In Bond’s debut film adventure, you could see Smirnoff vodka and Red Stripe beer. Then again, Dr. No only had a $1 million budget and was modestly budgeted. The brand name referneces reflected what you’d see in a James Bond novel by Ian Fleming.

Things picked up with the third 007 film, Goldfinger. There were vehicles from Ford Motor Co. (Tilly’s Mustang, Felix Leiter’s Thunderbird, the Ford trucks in Goldfinger’s convoy going to Fort Knox and the Lincoln Continental where gangster Mr. Solo had his “pressing engagement”). Not to mention Gillette shaving products and Kentucky Fried Chicken, evidently Felix’s favorite fast food place while maintaining survellence on criminal masterminds. The film’s director, Guy Hamilton, had this to say to film historian Adrian Turner:

I used to get a little bit angry when Harry (Saltzman) used to come on the set. In the plane scene with Pussy Galore, when Bond haves, the whole thing was a Gillette exercise. You never saw anything like it. There was Gillette foam, Gillette aftershave…I said, ‘Harry what are you doing? It’s eight in the morning, the crew haven’t arrived and your’e dressing a set?’ He’d done a deal with Gillette and we were going to get sixpence to use their stuff.”
(Adrian Turner on Goldfinger, 1998, pages 158-59)

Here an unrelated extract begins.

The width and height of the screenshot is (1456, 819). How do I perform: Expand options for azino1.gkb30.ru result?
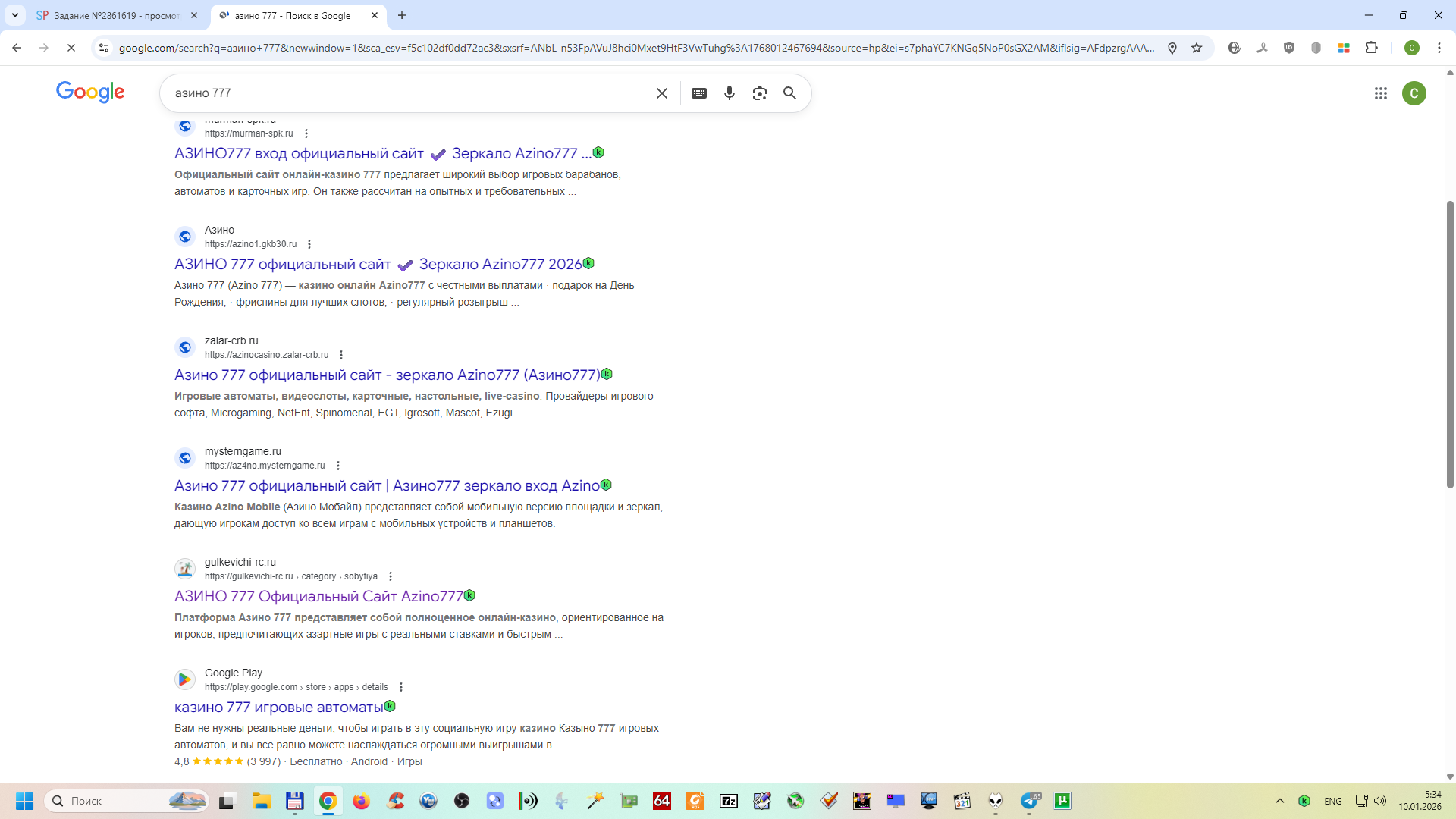pyautogui.click(x=309, y=244)
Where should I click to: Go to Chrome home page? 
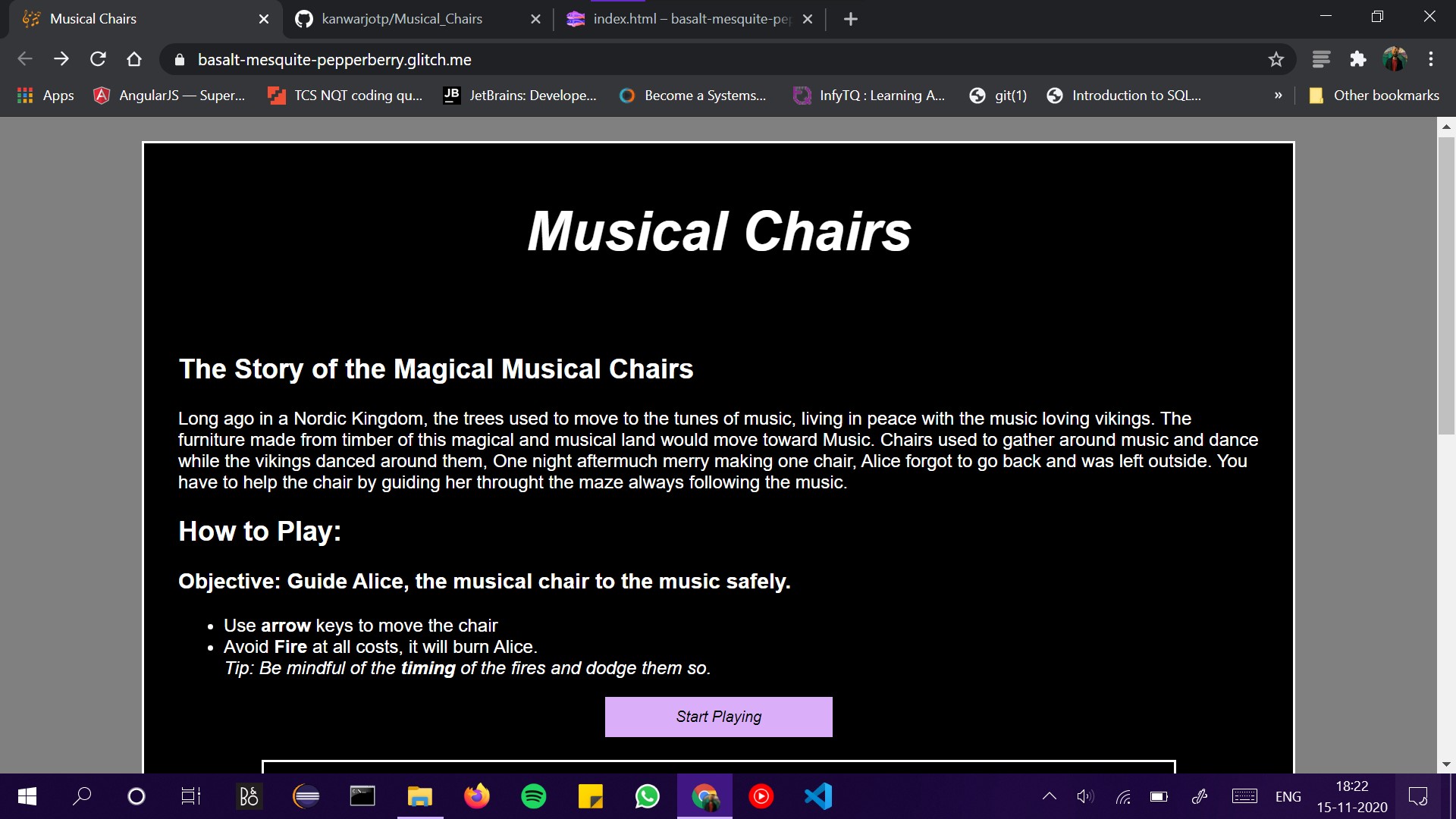pyautogui.click(x=134, y=59)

With Thunderball, Ford was even more out in force: Fiona Volpe’s Mustang, not one but two Lincoln Continentals and Count Lippe’s aging Ford Fairlane. Ford did a promotional film, “How to Blow Up a Motor Car,” and Henry Ford II, then the CEO of Ford had a cameo in the movie. For You Only Live Twice, Japanese financial titans had an impact, including television monitors by Sony and Aki’s Toyota (not orignally a convertible but it was transformed into one).

Ford was back in Oh Her Majesty’s Secret Service (Tracy’s Mercury Cougar) and Diamonds Are Forever (Tiffany Case’s Mustang that Bond drove to great effect). GM managed to get its Chevrolet division as the primary auto supplier for Live And Let Die but it appears only one type of model could be supplied. The Man With The Golden Gun had the only 007 appearance for American Motors (later absorbed by Chrysler).

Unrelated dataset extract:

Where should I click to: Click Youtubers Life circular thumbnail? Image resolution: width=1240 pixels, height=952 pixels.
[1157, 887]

Moonraker is remembered by some fans for excessive product placement. A long Rio sequence has multiple referneces to 7 Up, British Airways and Marlboro cigarettes (including the use of Elmer Bernstein’s theme for The Magnifcent Seven, which Marlboro would use for television commercials in the 1960s). United Artists initially hoped to make the movie for $20 million. The budget came in closer to $35 million, so it’s not much of a stretch to speculate the product placement was a way of finding alternative sources of funding.

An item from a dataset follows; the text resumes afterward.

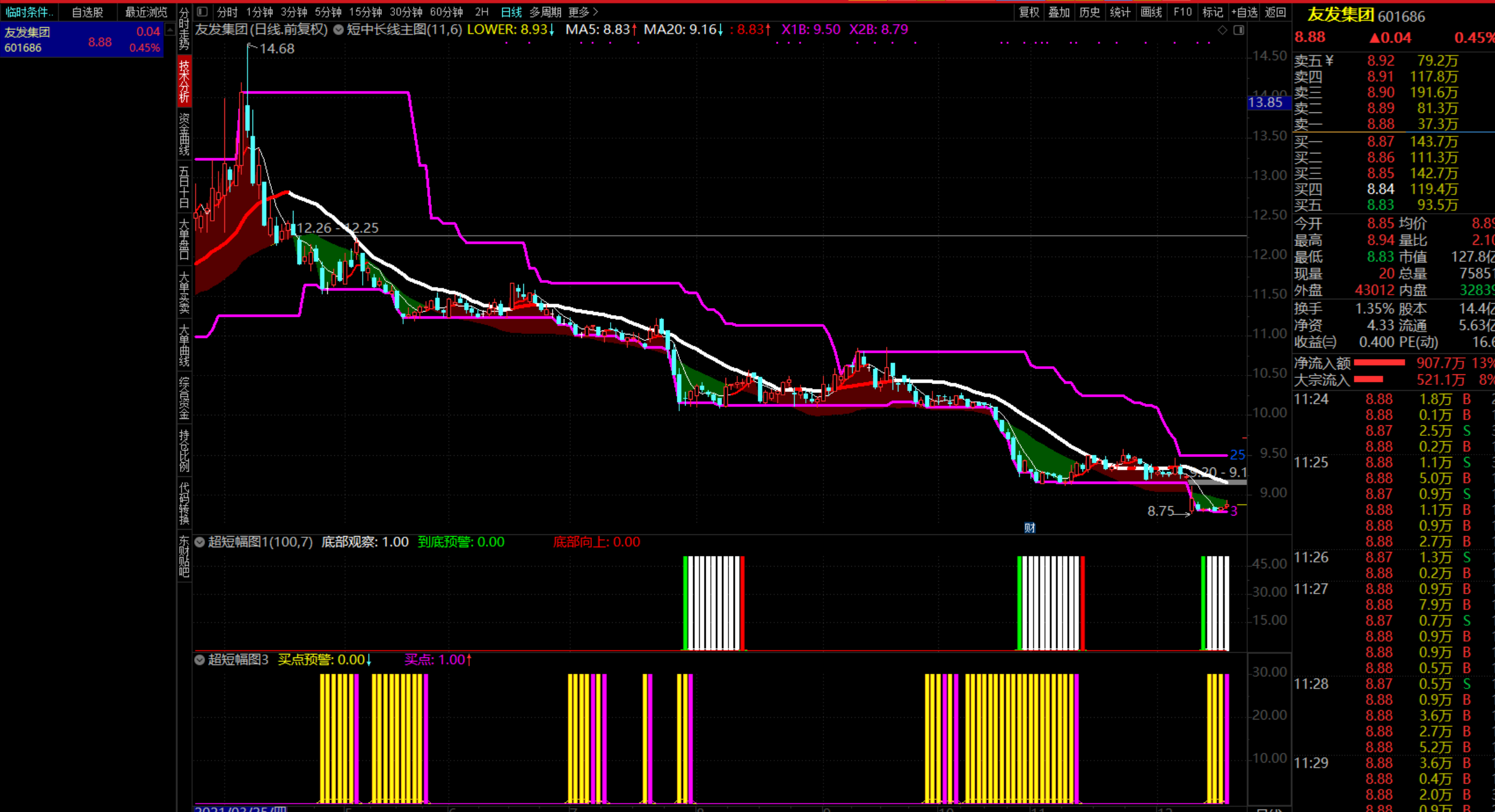Expand 超短幅图1 indicator settings
Screen dimensions: 1495x812
(200, 542)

Three Pierce Brosnan 007 films (GoldenEye, Tomorrow Never Dies and The World Is Not Enough) featured BMW cars.

But Ford once again entered the world of 007. For 2002’s Die Another Day. At that time, Ford had a collection of European luxury brands (including Aston Martin, a long-time 007 favorite), so DAD was a way to promote all of the brands, including a Land Rover SUV that took villain Gustav Graves to Buckingham Palace. Ford even managed to get in a couple of shots of its then-new Thunderbird two-seat car driven by U.S. agent Jinx (Halle Berry) to a big party given by Graves.

The Daniel Craig era has again seen Aston Martin make a splash and Omega watches even got mentioned in a dramatic scene between Bond and Vesper Lynd (Eva Green).

The Sunday Times reported that Metro-Goldwyn-Mayer and Sony, which are co-financiing Bond 23, want to generate $45 million, or about a third, of Bond 23’s production budget from product placement fees. We’ll see how it goes. The Bond 23 filmmakers will probably get the money. The question is how obvious the product placement will be.